TASK INSTRUCTIONS
(1) Answer these questions from the reading list:
(a) Which book was the writer's introduction to AI?
(b) Who would be pope if atheists needed one?
(c) Which two works does the writer reject for a desert island?
(2) Duplicate everything in the reading list from "I mainly read" down to "be Richard Dawkins.".

SUPPLIED PASSAGE

READ ON AT YOUR OWN RISK!
MANY OF THESE IDEAS ARE VERY CATCHING; ONCE CONTEMPLATED THEY CAN BE DIFFICULT TO CURE!
DO NOT BELIEVE ANY OF THEM FOR A MOMENT!

I totally reject the following ideas and all that follows from them (and recommend that you do too):

Religion

Books

I mainly read popular science books and Web articles. I will not attempt to list them all, but here are some that profoundly influenced me. In many cases they are just samples of those I own by given authors, and with whose views I tend to concur.

Gφdel, Escher Bach (Douglas R. Hofstadter)

This book seems too amazing to exist! Not present in the vast Library of Babel, but I have a copy. Sod the Bible and Shakespeare on my desert island!

The Selfish Gene (Richard Dawkins)

The foundation for understanding Life. Even my (non-technical) mother understood and enjoyed it. The meme and word, meme, was coined here, and, as you can see, it has certainly infected me. If atheists needed a pope, it would, of course, be Richard Dawkins.

Computers and Thought (collected essays)

Dated now, but was my introduction to AI.

Consciousness Explained (Daniel C. Dennett)

DATA EXTRACTS

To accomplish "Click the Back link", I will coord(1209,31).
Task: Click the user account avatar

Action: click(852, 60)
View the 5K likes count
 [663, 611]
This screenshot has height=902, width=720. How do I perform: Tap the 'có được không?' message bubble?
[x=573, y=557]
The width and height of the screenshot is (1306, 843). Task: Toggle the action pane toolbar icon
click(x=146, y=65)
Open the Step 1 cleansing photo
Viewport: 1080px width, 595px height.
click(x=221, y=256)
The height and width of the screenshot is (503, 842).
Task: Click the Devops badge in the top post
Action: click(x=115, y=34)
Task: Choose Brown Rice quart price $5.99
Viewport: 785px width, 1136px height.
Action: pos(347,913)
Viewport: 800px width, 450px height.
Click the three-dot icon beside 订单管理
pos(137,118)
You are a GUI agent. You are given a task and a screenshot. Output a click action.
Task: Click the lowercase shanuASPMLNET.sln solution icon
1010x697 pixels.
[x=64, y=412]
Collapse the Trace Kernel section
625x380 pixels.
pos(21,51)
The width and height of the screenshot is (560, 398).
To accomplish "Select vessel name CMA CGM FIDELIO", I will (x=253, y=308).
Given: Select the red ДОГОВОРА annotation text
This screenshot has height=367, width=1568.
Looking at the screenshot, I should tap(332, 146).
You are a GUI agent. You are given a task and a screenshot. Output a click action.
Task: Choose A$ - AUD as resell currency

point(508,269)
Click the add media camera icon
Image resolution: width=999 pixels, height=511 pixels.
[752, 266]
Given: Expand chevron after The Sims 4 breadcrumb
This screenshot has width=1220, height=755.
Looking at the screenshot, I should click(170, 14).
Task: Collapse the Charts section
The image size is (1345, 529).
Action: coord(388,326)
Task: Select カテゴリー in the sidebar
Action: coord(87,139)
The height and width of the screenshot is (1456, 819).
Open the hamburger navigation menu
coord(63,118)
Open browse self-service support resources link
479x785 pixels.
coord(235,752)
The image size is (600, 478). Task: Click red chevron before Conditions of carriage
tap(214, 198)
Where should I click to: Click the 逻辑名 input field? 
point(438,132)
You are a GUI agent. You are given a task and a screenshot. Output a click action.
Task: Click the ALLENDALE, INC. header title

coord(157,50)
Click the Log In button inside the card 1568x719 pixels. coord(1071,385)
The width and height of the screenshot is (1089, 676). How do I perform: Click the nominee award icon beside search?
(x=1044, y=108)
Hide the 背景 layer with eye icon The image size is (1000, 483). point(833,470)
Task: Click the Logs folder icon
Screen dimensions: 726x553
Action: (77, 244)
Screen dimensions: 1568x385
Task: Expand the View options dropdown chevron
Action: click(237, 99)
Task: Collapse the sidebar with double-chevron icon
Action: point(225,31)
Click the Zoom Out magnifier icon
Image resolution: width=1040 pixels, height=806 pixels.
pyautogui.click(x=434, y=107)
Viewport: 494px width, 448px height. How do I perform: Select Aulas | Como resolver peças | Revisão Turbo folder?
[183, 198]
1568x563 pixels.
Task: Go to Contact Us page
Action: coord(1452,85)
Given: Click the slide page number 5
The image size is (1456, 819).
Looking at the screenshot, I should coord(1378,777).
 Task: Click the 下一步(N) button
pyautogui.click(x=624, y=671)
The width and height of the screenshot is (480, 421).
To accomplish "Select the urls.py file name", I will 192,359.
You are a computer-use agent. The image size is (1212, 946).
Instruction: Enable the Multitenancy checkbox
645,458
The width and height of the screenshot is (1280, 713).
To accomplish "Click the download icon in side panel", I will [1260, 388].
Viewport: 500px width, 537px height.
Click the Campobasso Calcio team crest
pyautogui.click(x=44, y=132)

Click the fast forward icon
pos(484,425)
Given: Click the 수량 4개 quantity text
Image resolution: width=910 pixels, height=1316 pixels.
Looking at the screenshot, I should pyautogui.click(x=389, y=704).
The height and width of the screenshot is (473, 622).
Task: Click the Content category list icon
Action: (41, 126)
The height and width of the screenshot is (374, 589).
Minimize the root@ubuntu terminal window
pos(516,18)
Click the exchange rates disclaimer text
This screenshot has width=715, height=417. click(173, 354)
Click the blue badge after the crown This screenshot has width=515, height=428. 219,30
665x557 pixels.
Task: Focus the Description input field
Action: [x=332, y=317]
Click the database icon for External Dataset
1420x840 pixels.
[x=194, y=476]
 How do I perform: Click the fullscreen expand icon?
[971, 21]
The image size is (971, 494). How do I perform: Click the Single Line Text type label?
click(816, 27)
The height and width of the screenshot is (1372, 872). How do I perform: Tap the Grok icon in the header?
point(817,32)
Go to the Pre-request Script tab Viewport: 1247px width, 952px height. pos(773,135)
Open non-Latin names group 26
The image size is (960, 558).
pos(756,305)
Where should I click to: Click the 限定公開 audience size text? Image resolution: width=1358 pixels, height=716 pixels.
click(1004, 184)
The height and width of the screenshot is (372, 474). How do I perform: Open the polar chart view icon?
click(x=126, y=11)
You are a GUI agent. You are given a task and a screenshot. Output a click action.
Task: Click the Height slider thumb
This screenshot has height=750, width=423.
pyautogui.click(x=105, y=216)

ANSWERS PER TASK
(1)
(a) Computers and Thought
(b) Richard Dawkins
(c) The Bible and Shakespeare

(2)
I mainly read popular science books and Web articles. I will not attempt to list them all, but here are some that profoundly influenced me. In many cases they are just samples of those I own by given authors, and with whose views I tend to concur.

Gφdel, Escher Bach (Douglas R. Hofstadter)

This book seems too amazing to exist! Not present in the vast Library of Babel, but I have a copy. Sod the Bible and Shakespeare on my desert island!

The Selfish Gene (Richard Dawkins)

The foundation for understanding Life. Even my (non-technical) mother understood and enjoyed it. The meme and word, meme, was coined here, and, as you can see, it has certainly infected me. If atheists needed a pope, it would, of course, be Richard Dawkins.